Yesterday, the leaker posted a magnet link that they claim are ‘Yandex git sources’ consisting of 44.7 GB of files stolen from the company in July 2022. These code repositories allegedly contain all of the company’s source code besides anti-spam rules.
Software engineer Arseniy Shestakov analyzed the leaked Yandex Git repository and said it contains technical data and code about the following products:
- Yandex search engine and indexing bot
- Yandex Maps
- Alice (AI assistant)
- Yandex Taxi
- Yandex Direct (ads service)
- Yandex Mail
- Yandex Disk (cloud storage service)
- Yandex Market
- Yandex Travel (travel booking platform)
- Yandex360 (workspaces service)
- Yandex Cloud
- Yandex Pay (payment processing service)
- Yandex Metrika (internet analytics)
Shestakov also shared a directory listing of the leaked files on GitHub for those who want to see what source code was stolen.
“There are at least some API keys, but they are likely only been used for testing deployment only,” said Shestakov about the leaked data.
In a statement to BleepingComputer, Yandex said their systems were not hacked, and a former employee leaked the source code repository.
“Yandex was not hacked. Our security service found code fragments from an internal repository in the public domain, but the content differs from the current version of the repository used in Yandex services.
A repository is a tool for storing and working with code. Code is used in this way internally by most companies.
Repositories are needed to work with code and are not intended for the storage of personal user data. We are conducting an internal investigation into the reasons for the release of source code fragments to the public, but we do not see any threat to user data or platform performance.” – Yandex.
Exposure to hackers
BleepingComputer also discussed the leak with Grigory Bakunov, a former senior systems administrator, deputy chief of development, and director of spreading technologies at Yandex. who is very familiar with the leaked code, having worked at the tech giant between 2002 and 2019.
Bakunov explained that the motive of the data leak was political, and the rogue Yandex employee responsible for the data leak had not tried to sell the code to competitors.
The former senior executive added that the leak does not contain any customer data, so it does not constitute a direct risk to the privacy or security of Yandex users, nor does it directly threaten to leak proprietary technology.
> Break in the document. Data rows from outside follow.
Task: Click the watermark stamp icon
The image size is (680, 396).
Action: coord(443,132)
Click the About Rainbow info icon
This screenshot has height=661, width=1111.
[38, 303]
Yandex uses a monorepo structure called ‘Arcadia,’ but not all of the company’s services use it. Also, even just to build a service, you need a lot of internal tools and special knowledge, as standard building procedures do not apply.
The leaked repository contains only code; the other important part is data. Key parts, like model weights for neural networks, etc., are absent, so it’s almost useless.
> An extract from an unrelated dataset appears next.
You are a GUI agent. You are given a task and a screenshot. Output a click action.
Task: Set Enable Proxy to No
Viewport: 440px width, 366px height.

Still, there are a lot of interesting files with names like “blacklist.txt” that could potentially expose working services.
However, Bakunov told BleepingComputer that the leaked code creates the potential for hackers to identify security gaps and create targeted exploits. Bakunov believes this is only a matter of time now.
The former executive also commented on Yandex’s response, saying that the leaked code may not be identical to the current code used in the firm’s working services but might be up to 90% similar.
Therefore, thoroughly examining the leaked code could yield possible weak points at Yandex for threat actors.